Schönebeck l „Der Standort Schönebeck wird das Jahr (2019) voraussichtlich mit einem Jahresfehlbetrag (EAT = Ertrag nach Steuern) von ca. -1,5 Millionen Euro abschließen“, heißt es in einem aktuellen Schreiben an die Mitarbeiter des Ameos-Standortes Schönebeck, das der Volksstimme vorliegt. Unterzeichnet hat das Schreiben Lutz Möller, Krankenhausdirektor des Ameos-Klinikums Schönebeck.

Das Schreiben heizt die ohnehin schon bestehenden Gerücht rund um die Schließung von Ameos-Standorten weiter an. Weiter heißt es in dem Schreiben: „Alle diese Krankenhäuser sind und werden quasi ‚Schließungskandidaten‘. Mit dem o. g. Jahresergebnis für 2019 sowie keinem signifikantem Turnaround in 2020/21 kann auch unser Standort schnell dazugehören.“

Politik und Gesetzesflut

Lutz Möller begründet diesen Umstand in der zurückliegenden, aber insbesondere in der aktuellen Gesundheitspolitik „mit der momentanen Gesetzesflut“, die Krankenhäuser in die Situation von Zahlungsunfähigkeit (öffentliche Träger) und Insolvenz (privatwirtschaftlich geführte Kliniken wie Ameos) führt.

Lars Timm, Regionalgeschäftsführer Ameos Ost bestätigt: „Wir stehen, wie viele Krankenhäuser, auch im Ameos Klinikum Schönebeck vor größten Herausforderungen durch die gesetzlichen Rahmenbedingungen, vor allem durch die geringe Investitionsförderung des Landes Sachsen-Anhalts. Wir gehen in diesem Jahr von einem negativen Ergebnis aus.“

Fest steht: „Dem Ameos-Klinikum standen seit 1991 insgesamt 76,7 Millionen Euro als Investitionen am Standort Schönebeck zur Verfügung.“ Das teilte Ute Albersmann, Sprecherin im Ministerium für Arbeit, Soziales und Integration des Landes Sachsen-Anhalt auf Volksstimme-Anfrage mit.

Welcher Fachbereich kann bleiben?

Auch von „möglichen weiteren Kostenoptimierungspotenzialen“ ist in dem Schreiben die Rede. Was damit gemeint ist, erklärt Lars Timm wie folgt: „Wir haben uns angeschaut, welcher Fachbereich bleiben kann, welcher Fachbereich durch Kooperationen oder Zusammenlegungen mit anderen Standorten eine Zukunft hat.“

So haben auch Gerüchte über die Schließung einzelner Stationen die Runde gemacht.
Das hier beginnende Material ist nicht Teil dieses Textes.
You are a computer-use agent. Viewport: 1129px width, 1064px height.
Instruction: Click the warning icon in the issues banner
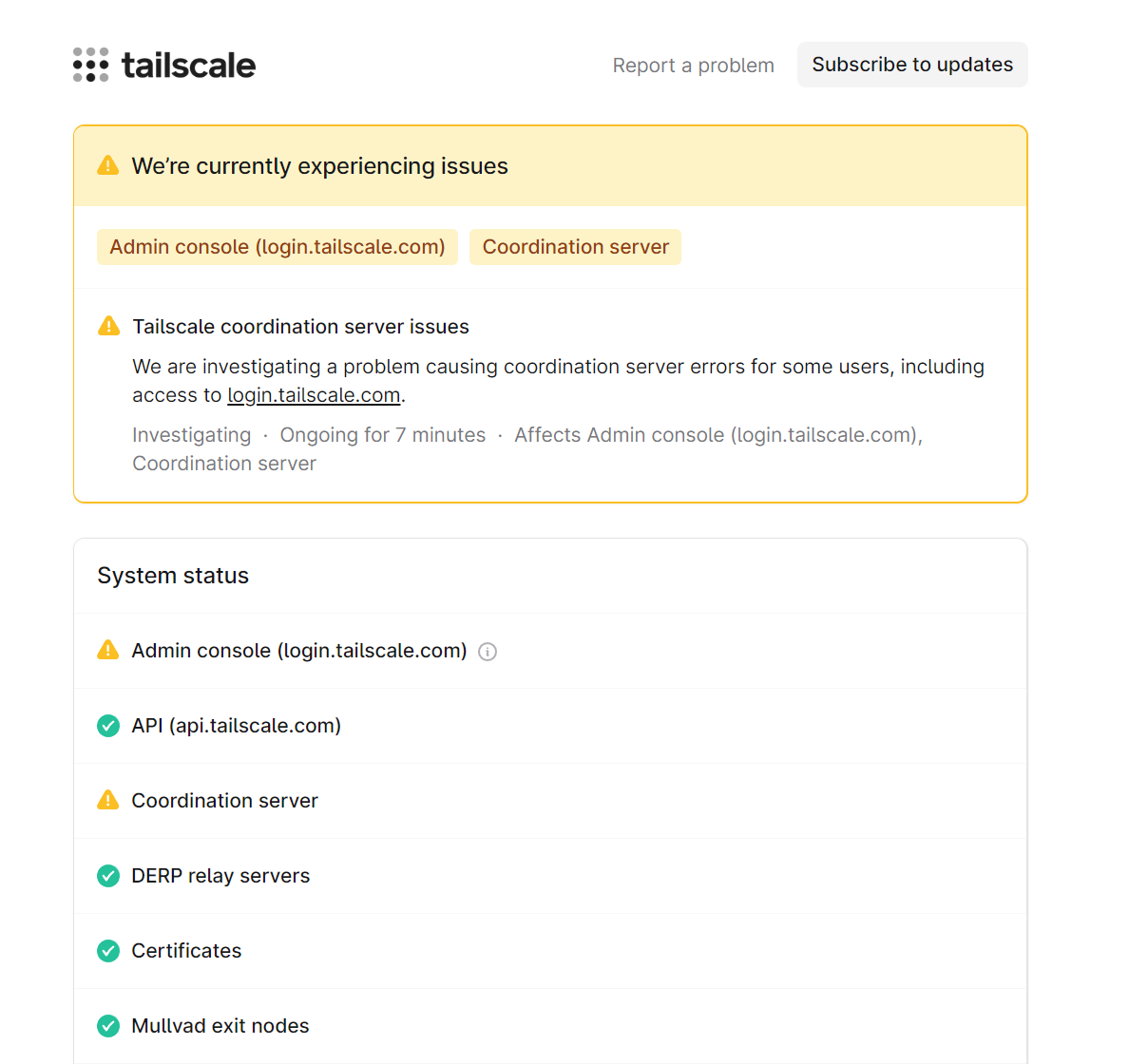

Am Standort Schönebeck sei es die Entbindungsstation, die womöglich vor dem Aus steht. Eine Krankenschwester berichtet, dass insbesondere die Personalsituation auf dieser Station prekär sei. Fünf Hebammen arbeiten zur Zeit im Drei-Schicht-System, wovon eine Hebamme rechnerisch Urlaub oder freie Tage habe. Ab dem Sommer würde sich die Situation dann noch weiter verschärfen, da eine der Hebammen gekündigt habe.
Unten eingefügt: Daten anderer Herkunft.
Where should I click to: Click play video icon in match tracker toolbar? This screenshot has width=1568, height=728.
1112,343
Als Notlösung, hieß es seitens der Klinikleitung, wolle man auf Honorarhebammen und auch -schwestern zurückgreifen. „Da geht das Geld dann einfach hin, und wir sollen uns mit einem Zukunftspaket, das keines ist, begnügen“, sagt die Krankenschwester.

Werbung für Zukunftspaket

Dazu erklärt Lars Timm: „Honorarhebammen kommen tatsächlich nur in Ausnahmefällen zum Einsatz und sind zumeist bundesweit aktiv. Daher ist der Verdienst pro Stunde auch höher, weil diese eben ständig auf Abruf stehen.“

Weiterhin wirbt der Regionalgeschäftsführer Ameos Ost für das Zukunftspaket – auch damit der Standort Schönebeck erhalten bleibe: „Bei einer Zeichnung des Zukunftpaketes gibt es keine Standortschließung und keine Verlagerungen von Abteilungen. Die Mitarbeitenden müssen es dann nicht befürchten, plötzlich ihren neuen Arbeitsplatz 45 Kilometer weiter zu finden.“ Schließlich wolle man Krankenhausschließungen vermeiden.

Grundsätzlich sei dieser Schritt aber notwendig, „wenn ein Krankenhaus über einen Zeitraum von zwei Jahren negative Zahlen schreibt“, so Timm.